-- What you have to do --
Determine how many lines in the material below contain the word "Viewport", and give that number without comment.

-- Input for this task --
────────────────────────────────────────
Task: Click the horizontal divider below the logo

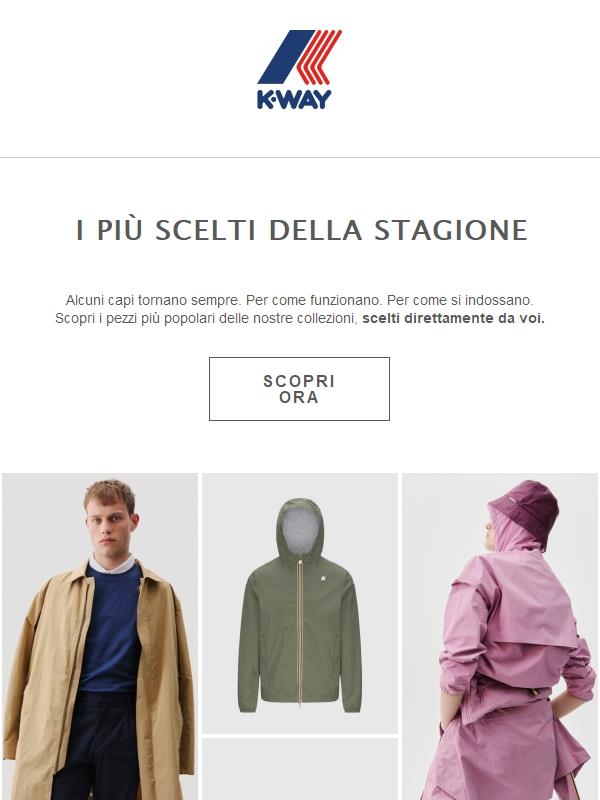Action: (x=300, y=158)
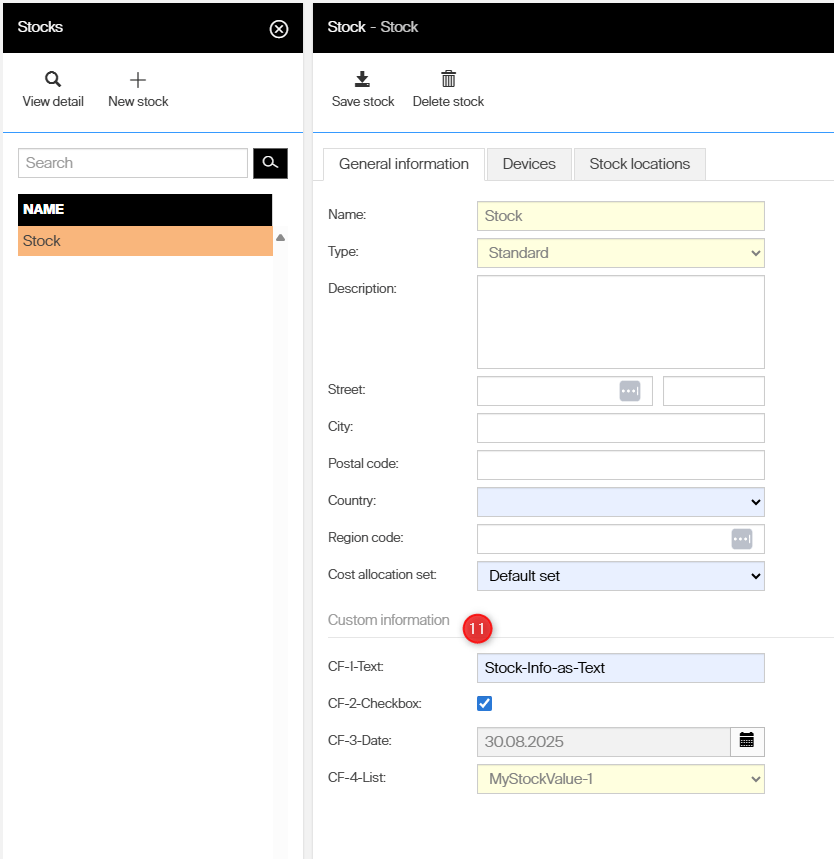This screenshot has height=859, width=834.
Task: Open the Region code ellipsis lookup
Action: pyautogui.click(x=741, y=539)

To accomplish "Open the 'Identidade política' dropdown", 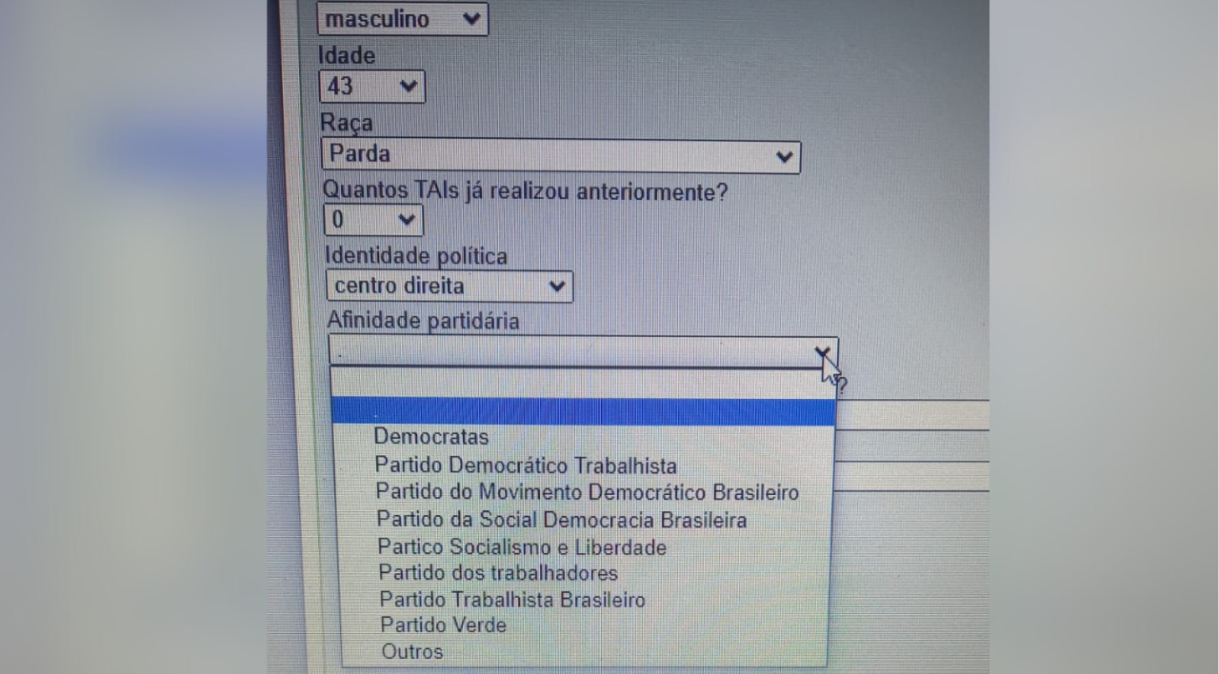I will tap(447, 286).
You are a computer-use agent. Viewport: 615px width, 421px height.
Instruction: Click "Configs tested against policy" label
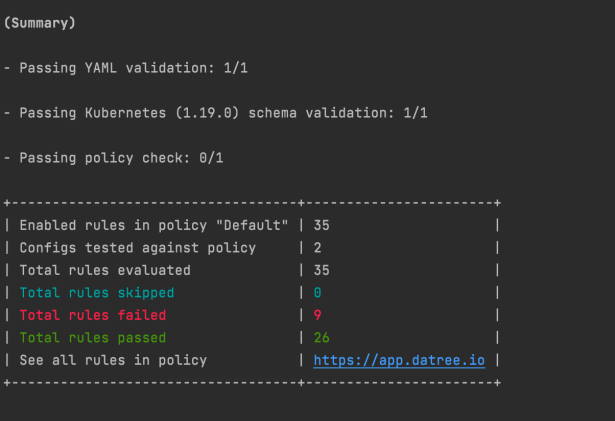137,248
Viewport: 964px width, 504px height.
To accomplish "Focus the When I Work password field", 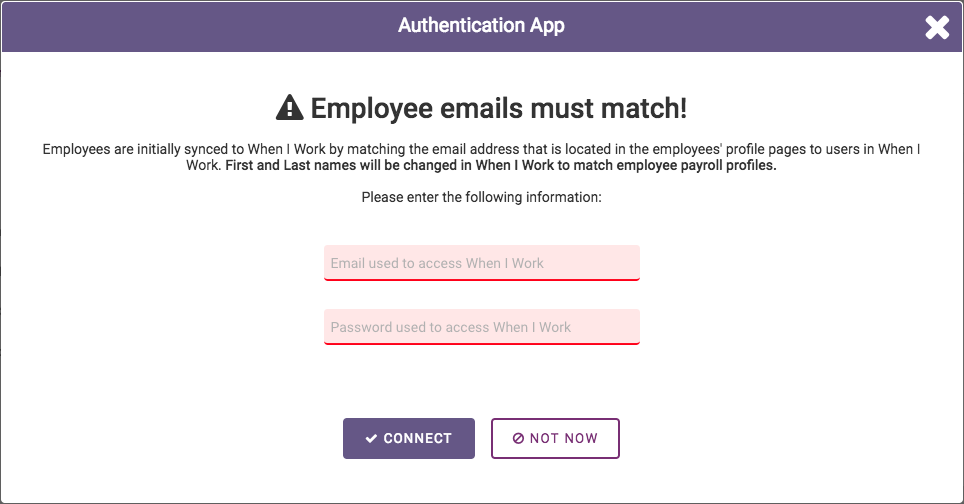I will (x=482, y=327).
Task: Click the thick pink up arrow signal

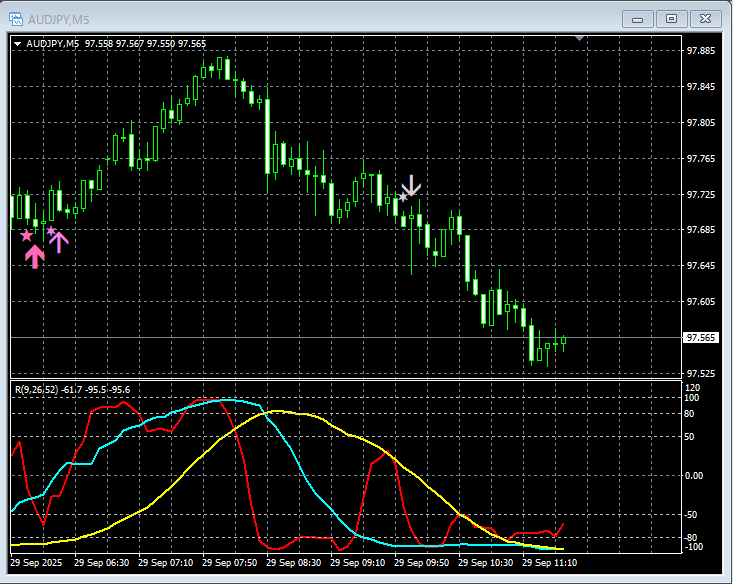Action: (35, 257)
────────────────────────────────────────
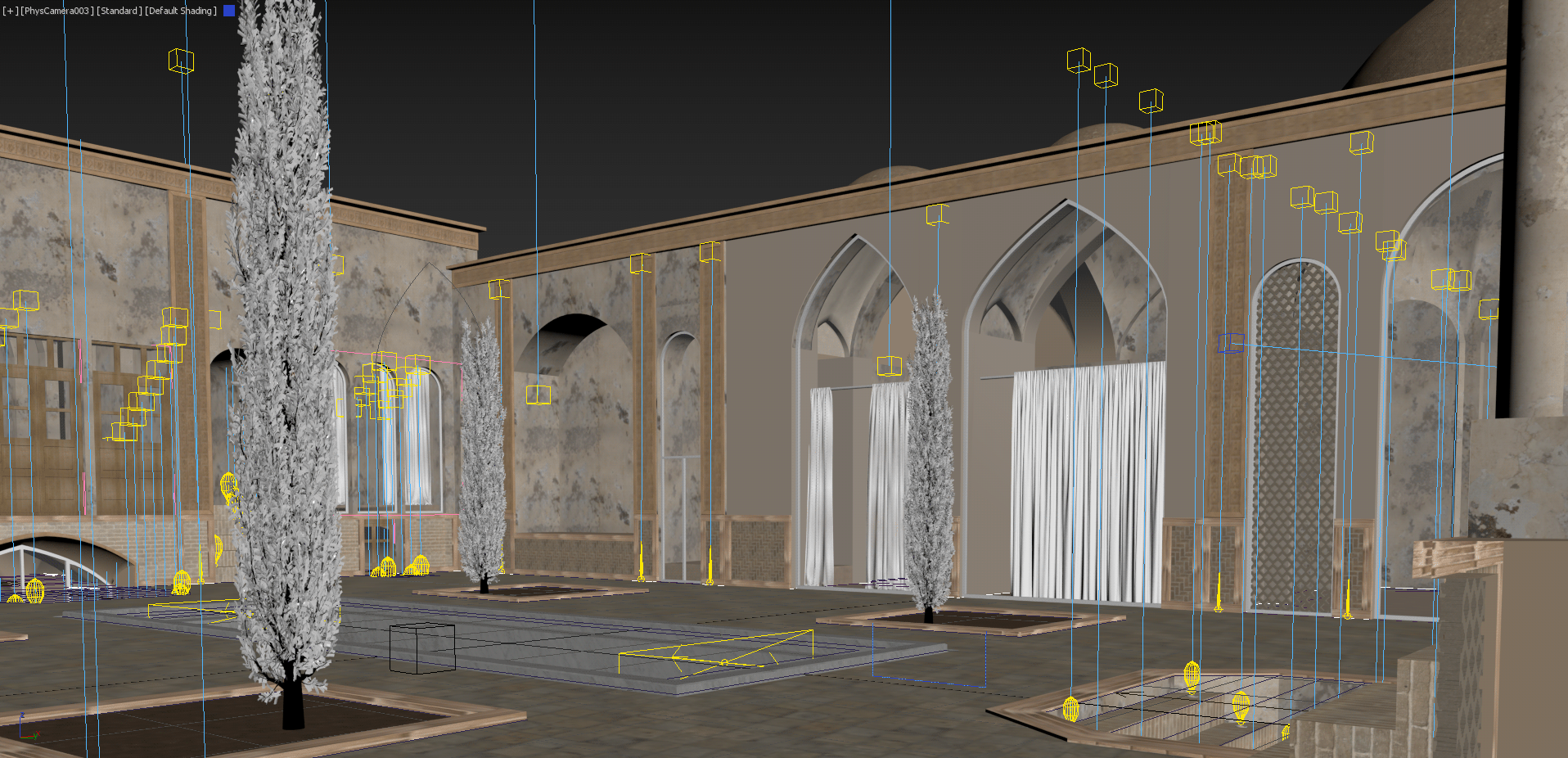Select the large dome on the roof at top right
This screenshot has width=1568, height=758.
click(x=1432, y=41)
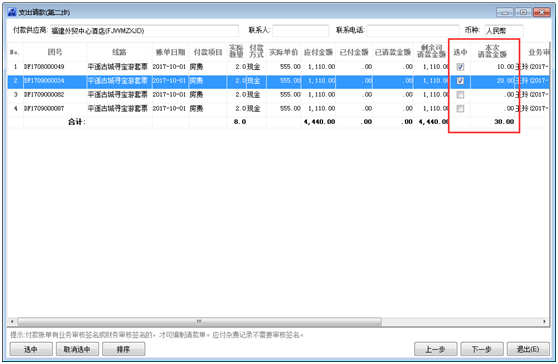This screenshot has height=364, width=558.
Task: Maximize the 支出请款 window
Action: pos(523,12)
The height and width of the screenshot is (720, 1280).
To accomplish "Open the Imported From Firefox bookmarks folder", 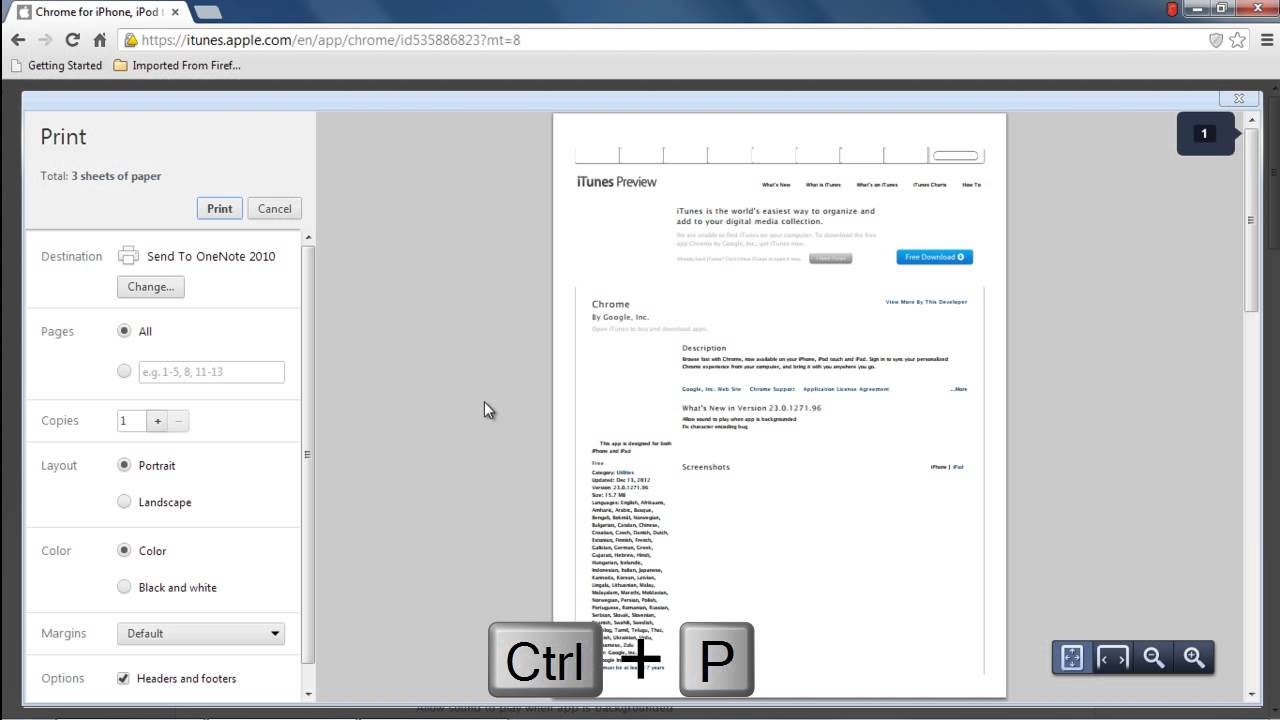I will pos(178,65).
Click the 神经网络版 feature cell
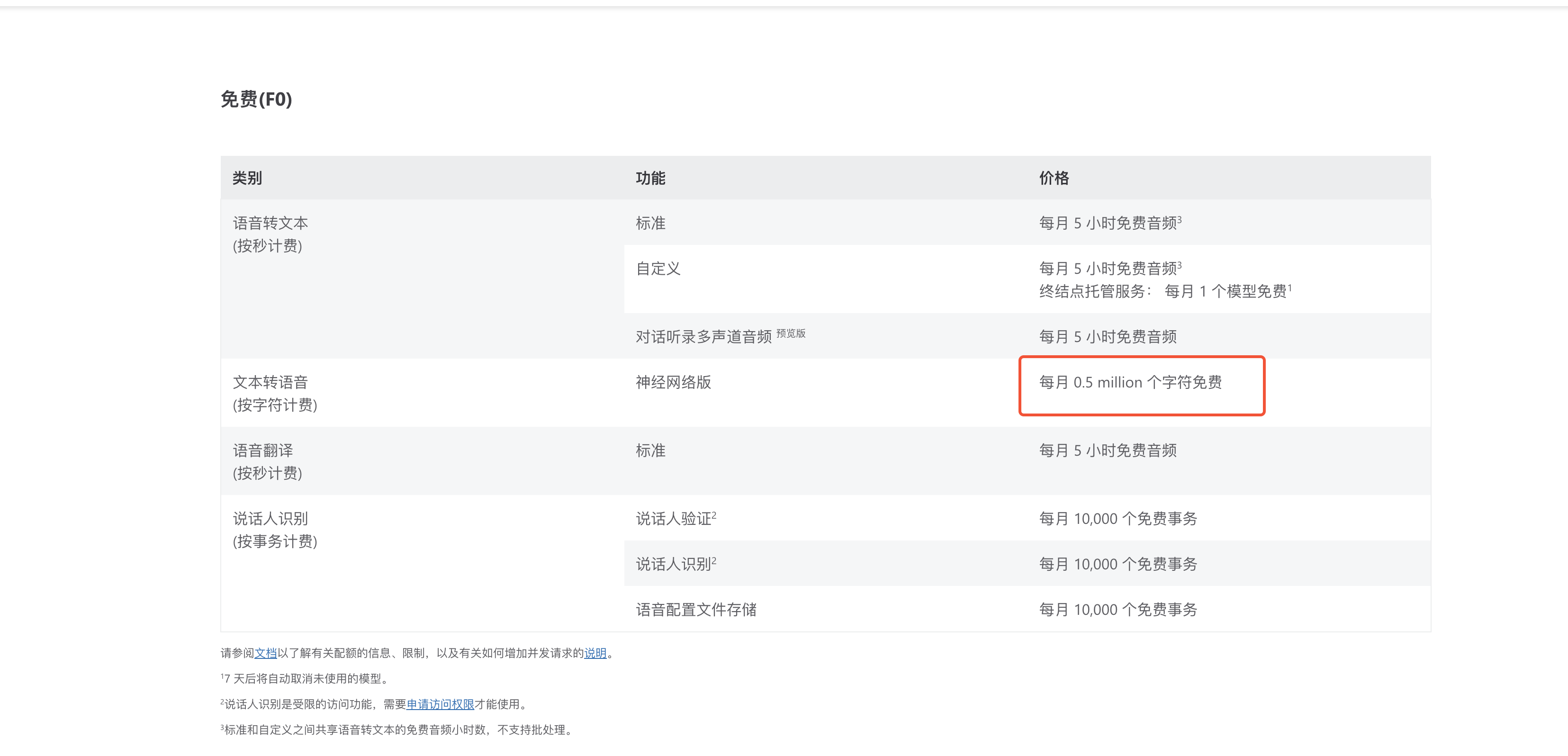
────────────────────────────────────────
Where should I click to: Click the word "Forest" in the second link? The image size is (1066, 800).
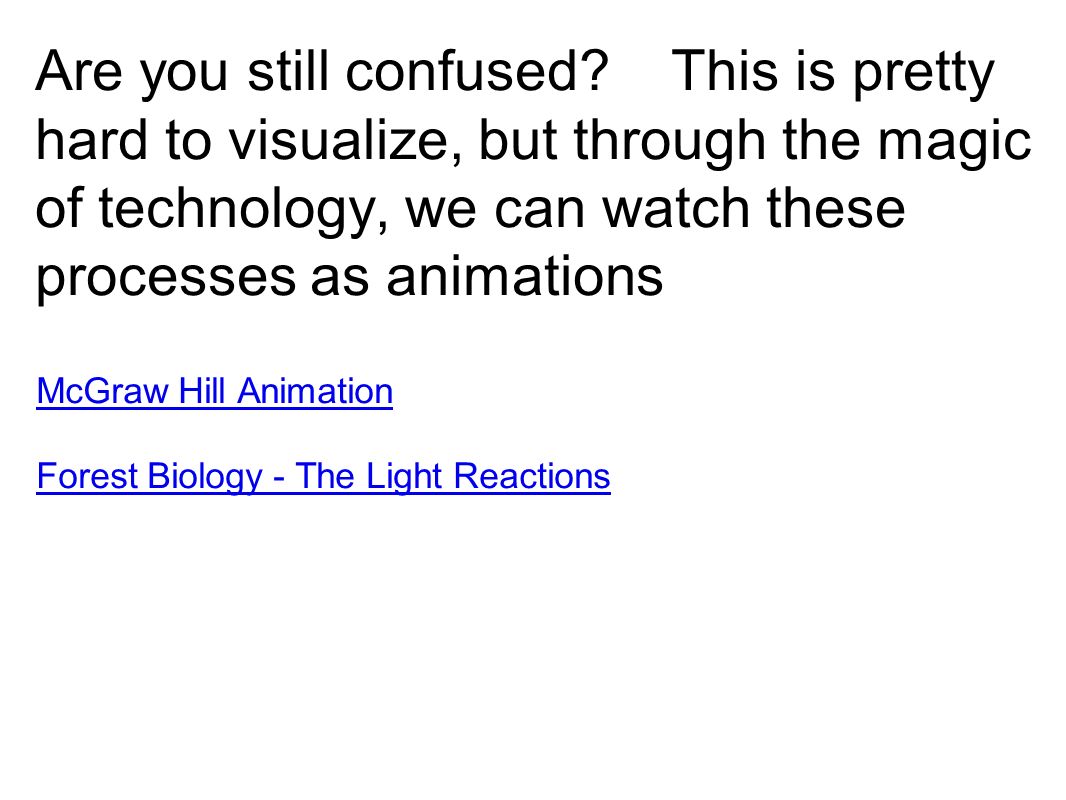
────────────────────────────────────────
-- Written solution --
2